Goldman Sachs Group Inc. (NYSE:GS) has set aside $6.65 billion in compensation for 2008.
Bespoke points out that this number exceeds the market cap of 324 companies in the S&P 500.
To put this figure into perspective, the amount of money Goldman has
set aside for compensation this year exceeds the market cap of 324
companies in the S&P 500. It is also nearly one billion dollars
more than the combined market capitalizations of the twelve smallest
companies (CIT, MTW, NYT, EK, GCI, MBI, CIEN, AIV, CTX, CVG, KBH, MDP)
in the S&P 500.
Now, not everyone is getting their equal share of that $6.65 billion, as we've pointed out, but John Carney breaks it down:
- Goldmans senior executives -- known as PMDs for partner managing
directors -- slice off a huge chunk of the revenue. In 2007, the top guys
took around 20% of the total. This means that if compensation comes in
at $20 billion this year, that's $4 billion for Goldman's 400 or so
PMDs. If these guys and gals divided the money evenly, each PMD would
take home a cool $10 million each.
- The guys who find the most favor with the compensation gods will likely
take somewhere between $20 million to $40 million. Goldman has to
disclose what they pay the executive management team -- guys like Lloyd
Blankfein and CFO David Viniar
- The next level down at Goldman are the executive managing directors.
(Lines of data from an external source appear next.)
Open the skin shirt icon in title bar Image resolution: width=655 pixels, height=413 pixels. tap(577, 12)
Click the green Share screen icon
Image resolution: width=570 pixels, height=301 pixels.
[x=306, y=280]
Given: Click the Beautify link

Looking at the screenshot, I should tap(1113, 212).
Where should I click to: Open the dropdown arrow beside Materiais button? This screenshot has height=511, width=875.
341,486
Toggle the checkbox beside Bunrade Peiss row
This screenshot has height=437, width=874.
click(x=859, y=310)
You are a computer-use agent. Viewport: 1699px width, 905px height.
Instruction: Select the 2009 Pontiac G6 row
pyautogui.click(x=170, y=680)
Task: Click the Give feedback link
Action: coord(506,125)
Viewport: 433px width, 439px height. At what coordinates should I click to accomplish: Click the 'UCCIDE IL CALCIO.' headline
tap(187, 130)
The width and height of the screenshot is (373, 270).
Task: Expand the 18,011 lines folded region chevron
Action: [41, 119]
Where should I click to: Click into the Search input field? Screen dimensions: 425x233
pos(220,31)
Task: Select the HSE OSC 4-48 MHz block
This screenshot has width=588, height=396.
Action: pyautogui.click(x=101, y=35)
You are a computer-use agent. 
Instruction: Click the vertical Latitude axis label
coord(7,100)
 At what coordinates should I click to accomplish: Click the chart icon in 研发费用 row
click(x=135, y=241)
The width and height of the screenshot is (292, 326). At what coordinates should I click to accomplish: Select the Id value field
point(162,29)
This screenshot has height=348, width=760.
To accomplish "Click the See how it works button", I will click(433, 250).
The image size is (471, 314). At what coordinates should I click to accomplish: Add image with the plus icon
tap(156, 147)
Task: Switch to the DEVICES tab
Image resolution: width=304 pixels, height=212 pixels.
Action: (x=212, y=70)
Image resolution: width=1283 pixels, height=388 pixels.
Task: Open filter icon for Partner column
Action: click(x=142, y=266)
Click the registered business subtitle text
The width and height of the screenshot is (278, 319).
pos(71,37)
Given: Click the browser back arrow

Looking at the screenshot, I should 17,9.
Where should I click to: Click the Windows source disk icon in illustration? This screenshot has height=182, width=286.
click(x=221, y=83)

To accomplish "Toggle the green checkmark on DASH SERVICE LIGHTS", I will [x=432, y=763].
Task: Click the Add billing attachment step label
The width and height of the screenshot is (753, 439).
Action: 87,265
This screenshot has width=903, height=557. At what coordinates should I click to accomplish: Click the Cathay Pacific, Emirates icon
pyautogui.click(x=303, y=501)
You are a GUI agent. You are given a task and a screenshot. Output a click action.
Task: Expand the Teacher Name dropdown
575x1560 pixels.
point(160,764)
These are folks who didn't get tapped to join the inner circle of the
partnership, but have been at the firm a long time or control a good
book of business. They can probably expect to make somewhere between $2
million and $4 million a piece.
- The rest of Goldman's financial employees--the vice presidents,
associates and analysts -- get paid according to their performance
evaluations
What is also noteworthy is that Goldman increased its staffing numbers from 27,898 workers
at the end of the first quarter to
29,800 at the end of the second quarter -- but not because it did a lot of hiring though.
DealBook suggests that Goldman just reported those employees that the bank used to leave off the reports prior to the investment bank becoming a bank holding company to "deflate its compensation figures per employee." Goldman was apparently using its bank holding status to "do what other banks do and include every employee."
By making it look like everyone employed by the company is getting even compensation, Goldman won't get as much flak from politicians.
Yes, Goldman -- one of the top performers in the S&P 500, the same Goldman that paid back TARP, is apparently a "vampire squid" as (FT Alphaville Illustrates the resemblance) and is in talks to acquire the Treasury Department -- is finding it very convenient to be a bank holding company.
Besides the obvious reasons that Goldman became a bank holding company:
- there was pressure from the government
- investment banks were facing bank runs from investors (remember Morgan Stanley [NYSE:MS] and Citigroup Inc. [NYSE:C]?)
- the economy was unstable, and it seemed like every day another bailout was in the works
Goldman was also able to change its fiscal year when it converted to a bank holding company, and it was able to take
December's 2008 performance off the books. Not to mention Goldman appears larger than life next to its competitors. Yes, being a bank holding company is very convenient for Goldman.